The buildings of Fort Hays State University are all dedicated to someone or are an important part of FHSU's history.

Forsyth Library
In addition to supporting the general needs of faculty, staff and students, Forsyth Library has a large collection of fiction and nonfiction material about Kansas and the American West, supported in part by the Elmer and Eartha Pugh Trust Fund. Topics include railroads, the cattle industry, cowboys, Native Americans and frontier life.

The William D. Pashchal World War II History Collection, donated by retired dentist William Paschal, contains books, declassified government documents, maps, photographs, and other materials.

The library is also the repository for the books, papers and periodicals of the Fort Hays Genealogy Society.
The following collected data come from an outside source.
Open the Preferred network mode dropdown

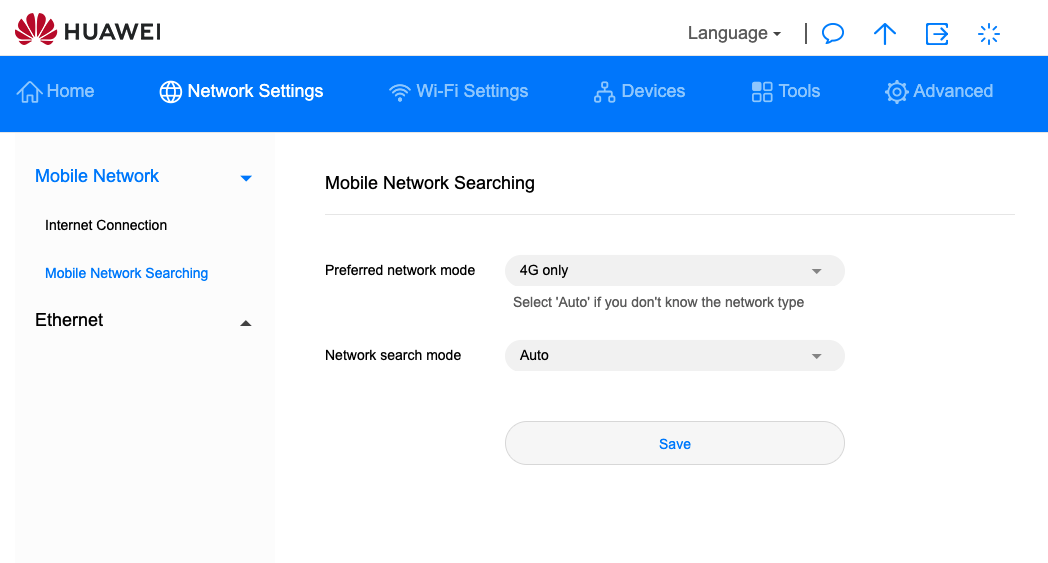674,270
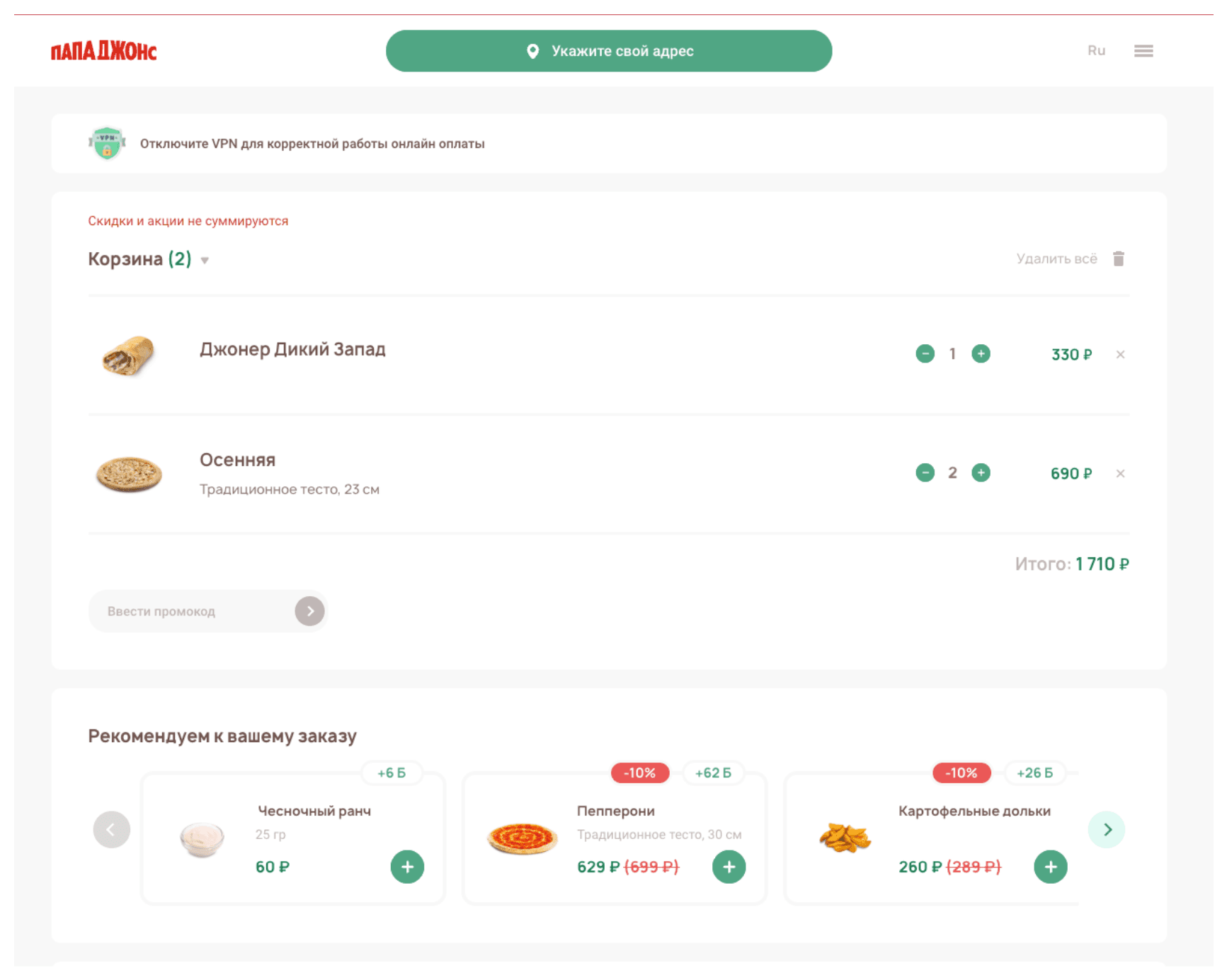1227x980 pixels.
Task: Submit promo code with arrow button
Action: [x=309, y=611]
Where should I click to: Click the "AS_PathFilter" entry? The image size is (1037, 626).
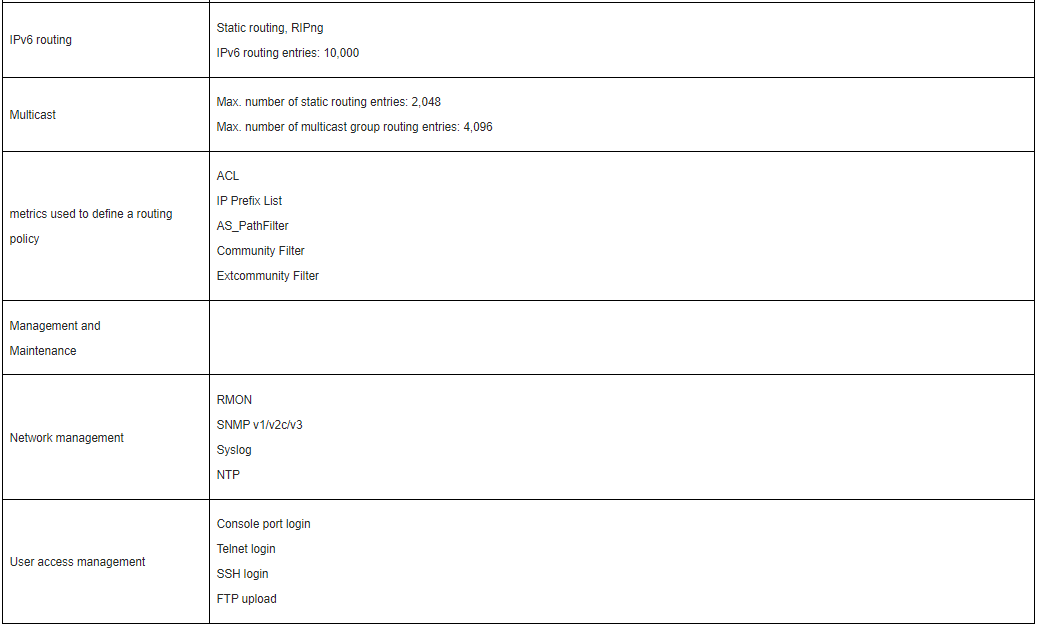(253, 226)
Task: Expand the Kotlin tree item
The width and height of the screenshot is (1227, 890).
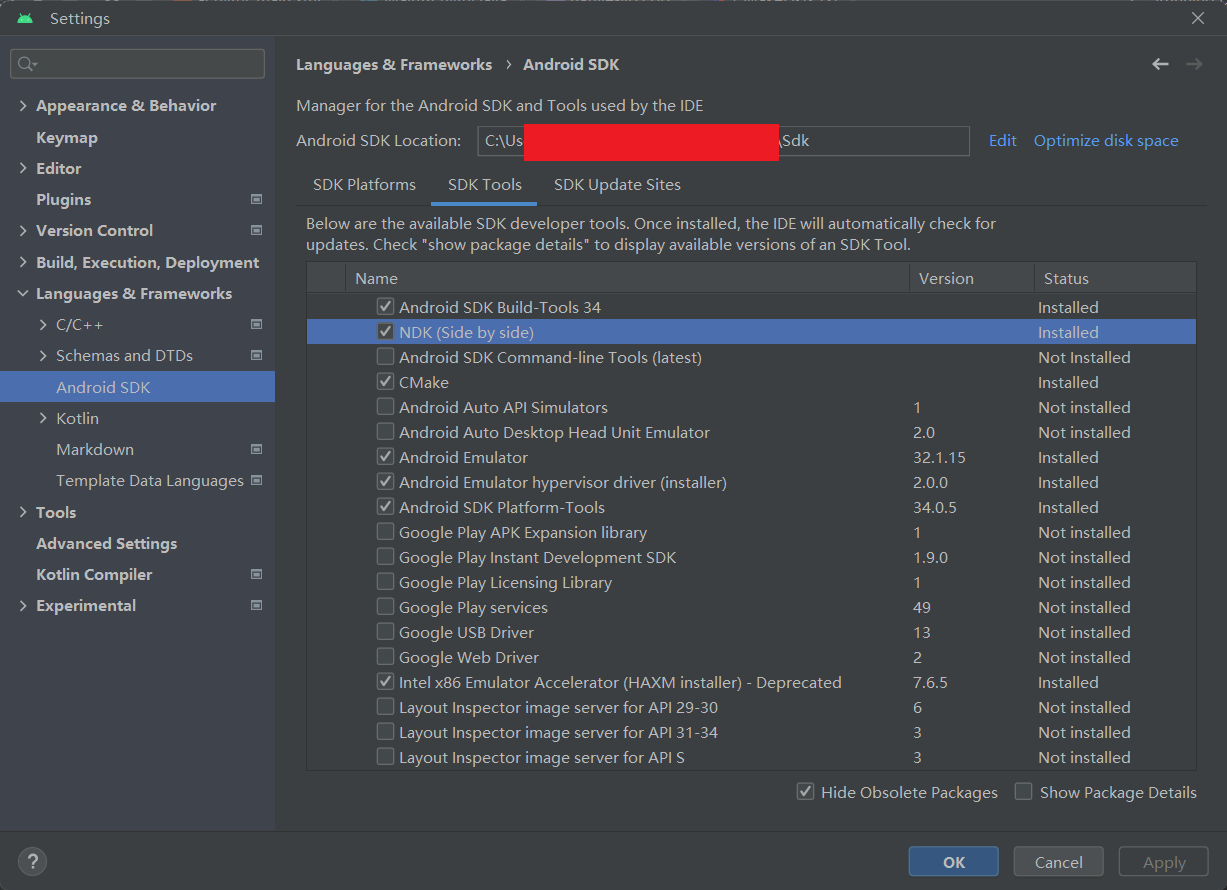Action: pyautogui.click(x=42, y=418)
Sternberg Museum of Natural History

The university's Sternberg Museum of Natural History features interactive natural science exhibitions, many traveling and temporary exhibitions, an acclaimed Discovery Room, and a Museum Store. The museum houses over  of fossil dinosaurs, mosasaurs, pterosaurs, fish and various other prehistoric species that inhabited Kansas over 70–80 million years ago. The Sternberg Museum also includes more than 3.7 million specimens in collections of paleontology, geology, history, archaeology, ethnology, botany, entomology, ichthyology, herpetology, ornithology and mammalogy. One will find that all these major exhibits contain at least one creature/plant named after Sternberg.

The university's museum was renamed the Sternberg Memorial Museum after the death in 1969 of George F. Sternberg, who had developed it. The current museum was formed in 1991 when the university's museum was merged with the Museum of the High Plains.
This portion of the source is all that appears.